Although many comparisons in malignant cells have been reported, few reports have compared the efficacy of rituximab and ofatumumab in normal LCLs (Li et al., 2008; Pawluczkowycz et al., 2009). We found no major distinctions, other than the previously reported increased potency of ofatumumab for CDC-mediated cell death. In both innate and acquired resistance, ofatumumab sensitivity closely paralleled rituximab sensitivity, suggesting shared mechanisms in vitro. In no case did we find a cell line with discordance between rituximab and ofatumumab sensitivity (either acquired or innate). Still, since the correlation between the two phenotypes was not perfect (R2 = 0.63), there may be more subtle differences between the two antibodies, or differences that are more apparent in vivo, with a full immune system in play.
We note several limitations to our in vitro system. First, in the absence of effector cells, at least one component of in vivo cell killing, antibody-dependent cell mediated cytotoxicity (ADCC), is not measured. This simplifies our system, allowing high throughput assays to be easily performed, but results must be validated in future clinical studies to calibrate the significance in patients. The contributions of CDC and ADCC remain a debated topic. It is likely that both activities are occurring to some degree, perhaps varying over time. These effector systems may of course also vary within the different environments in vivo (i.e. peripheral blood versus tissue or interstitial spaces). Furthermore, there have been recent reports that allelic variants of both Fc gamma IIIa receptor and of C1q impact anti-CD20 therapy (Racila et al., 2008; Weng & Levy, 2003). Given these considerations, the array of anti-CD20 mAbs now available with enhanced CDC or ADCC function may offer an expanded potential for personalized as well as sequentially-based therapies.

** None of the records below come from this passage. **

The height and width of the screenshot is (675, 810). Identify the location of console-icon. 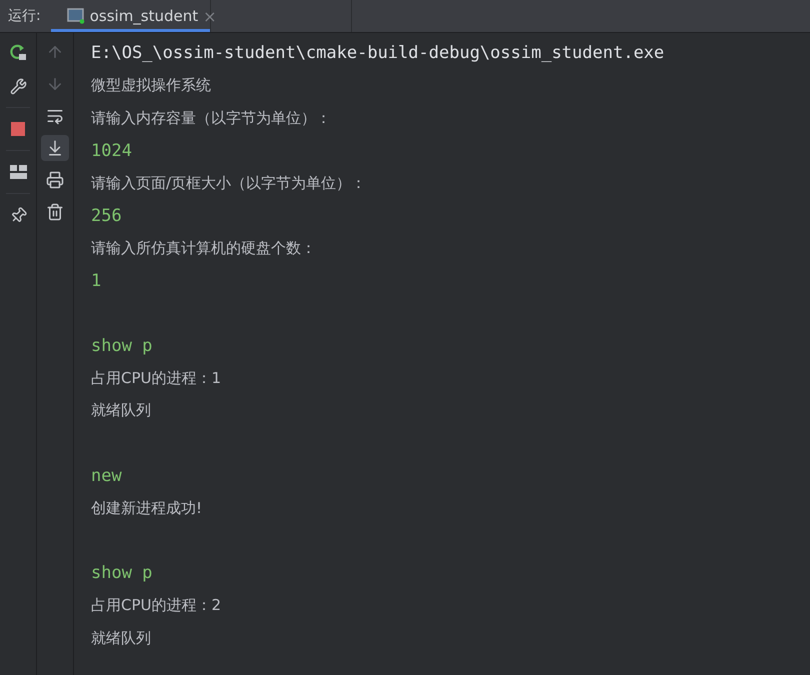
(76, 16).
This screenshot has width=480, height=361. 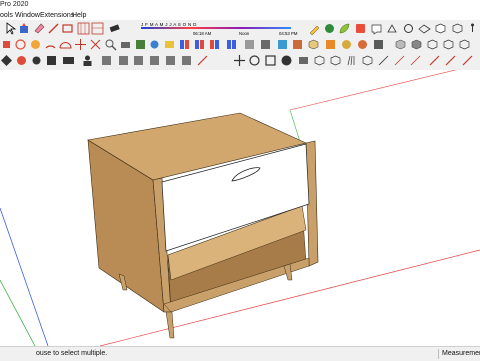 I want to click on leg-front-left, so click(x=170, y=325).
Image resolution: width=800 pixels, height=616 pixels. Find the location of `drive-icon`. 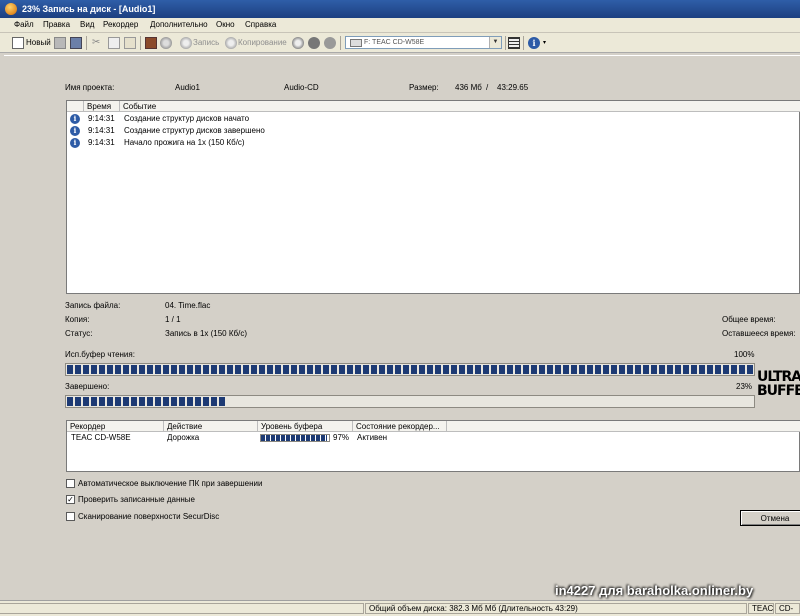

drive-icon is located at coordinates (356, 43).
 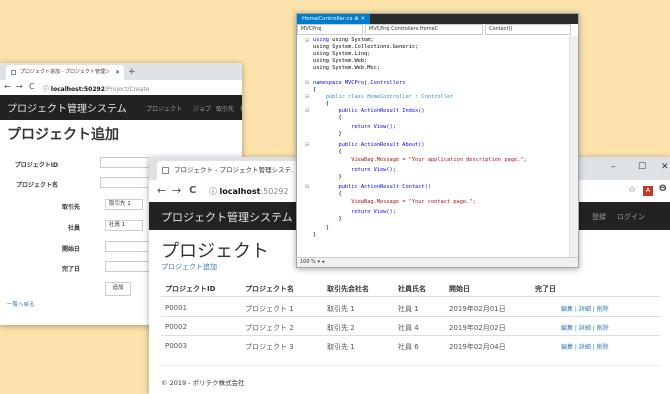 I want to click on code-text: using System.Collections.Generic;, so click(x=366, y=47).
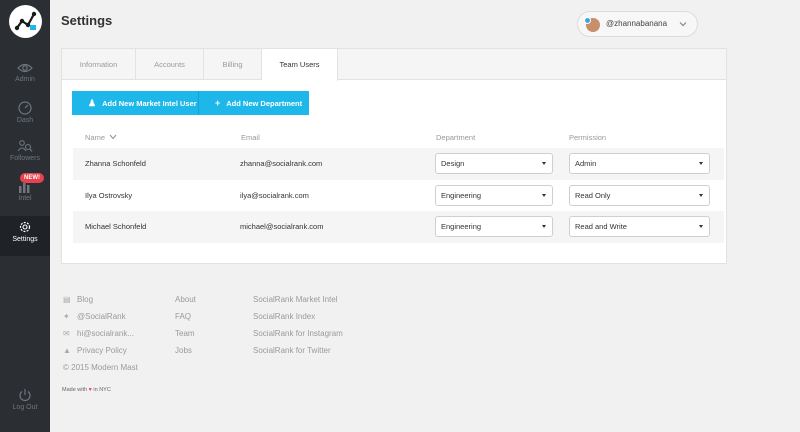 This screenshot has width=800, height=432. Describe the element at coordinates (113, 137) in the screenshot. I see `sort-chevron-icon` at that location.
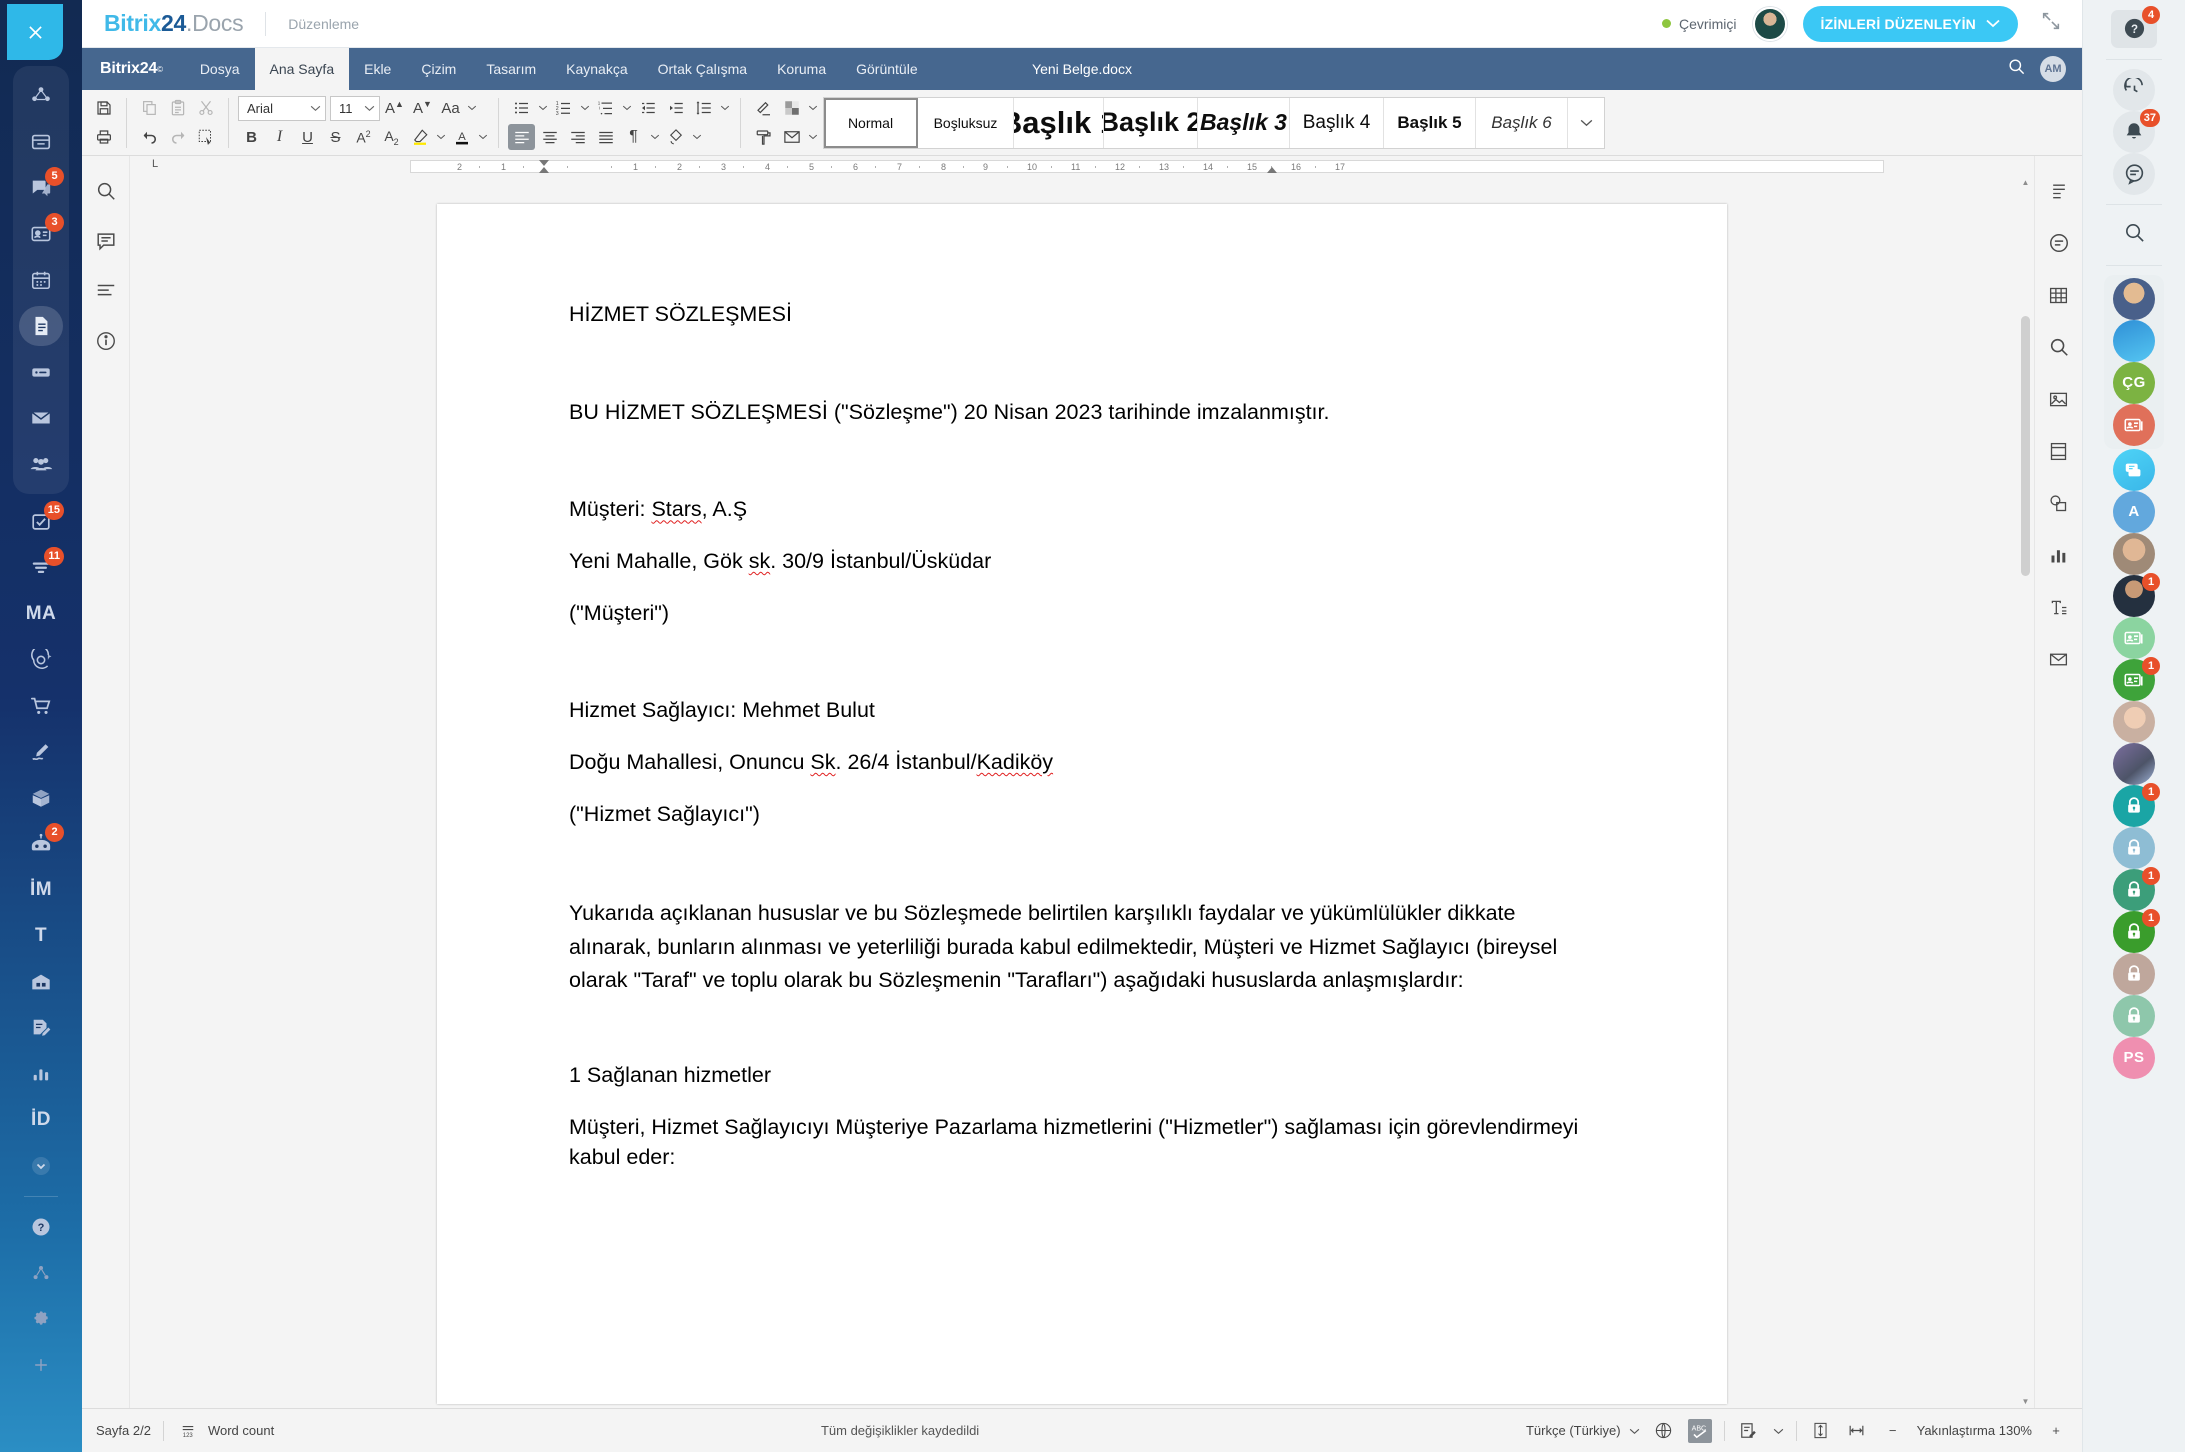 The height and width of the screenshot is (1452, 2185). What do you see at coordinates (178, 108) in the screenshot?
I see `paste-icon` at bounding box center [178, 108].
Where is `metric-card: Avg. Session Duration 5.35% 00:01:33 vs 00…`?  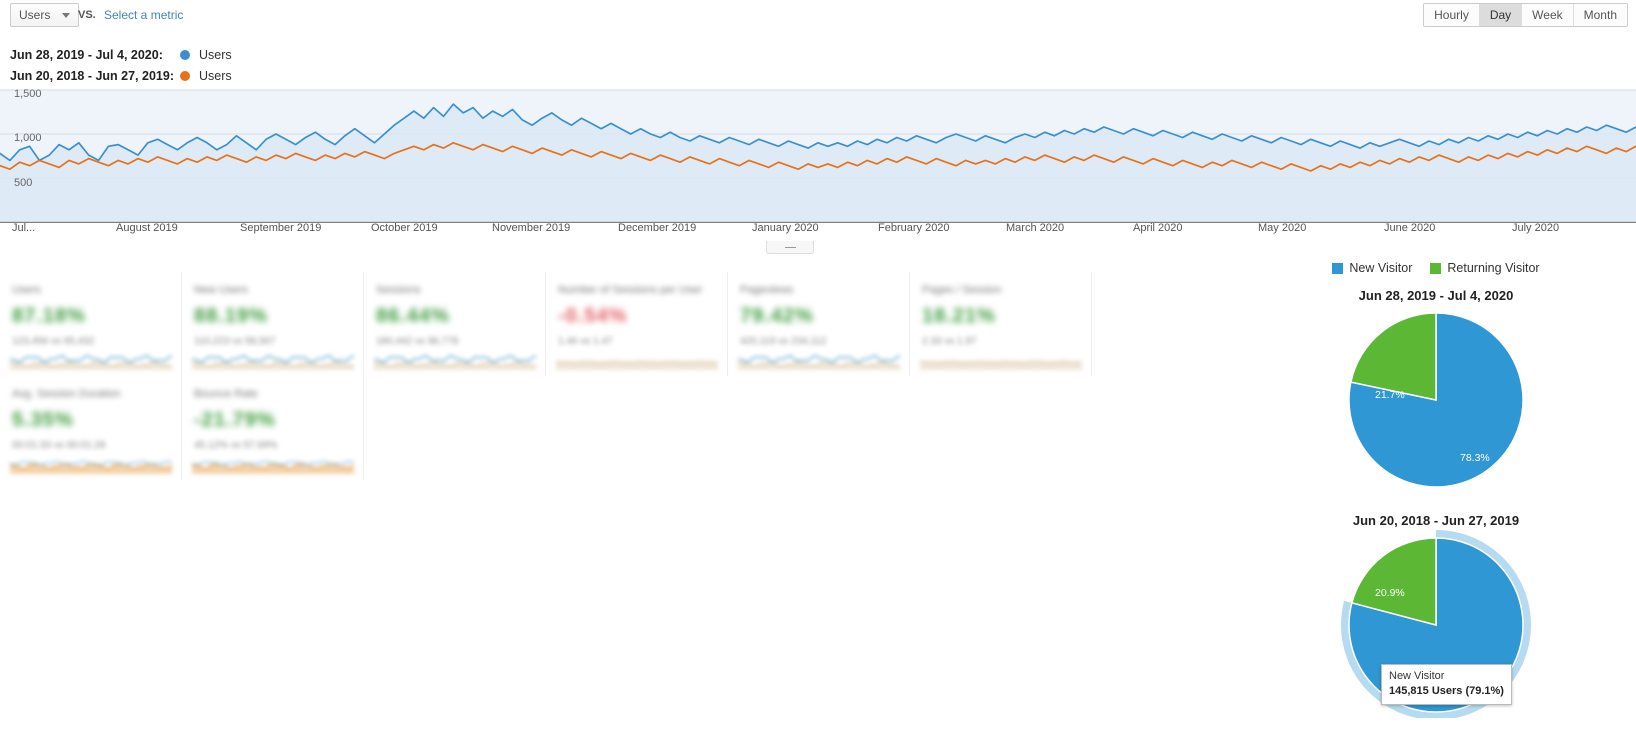
metric-card: Avg. Session Duration 5.35% 00:01:33 vs 00… is located at coordinates (91, 428).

The LCLs used in our experiments are immortalized with EBV, which could confound assumptions about “innate” sensitivity if EBV immortalization somehow affects rituximab sensitivity. However, our unpublished results indicate heritability of rituximab sensitivity segregating in families (h2 = 0.294), and EBV LMP levels are equivalent in sensitive and resistant lines (Supplementary Fig. 2), so we find this unlikely to be a hindrance. Still, future validation of our findings in non-EBV immortalized cells will be essential. These potential limitations are likely to be outweighed by the capacity now, with the findings from this work, for the high-throughput study of a large number of nonmalignant B-cells for large-scale studies as has been done with other cytotoxic agents (Hartford et al., 2009; Huang et al., 2011; Peters et al., 2011; Watson et al., 2011). The ability to detect and compare both innate and acquired resistance to anti-CD20 antibodies in vitro in nonmalignant immortalized B-cells now provides a powerful new reagent for high-throughput genetic studies to further define and delineate the factors underlying both rituximab and ofatumumab resistance.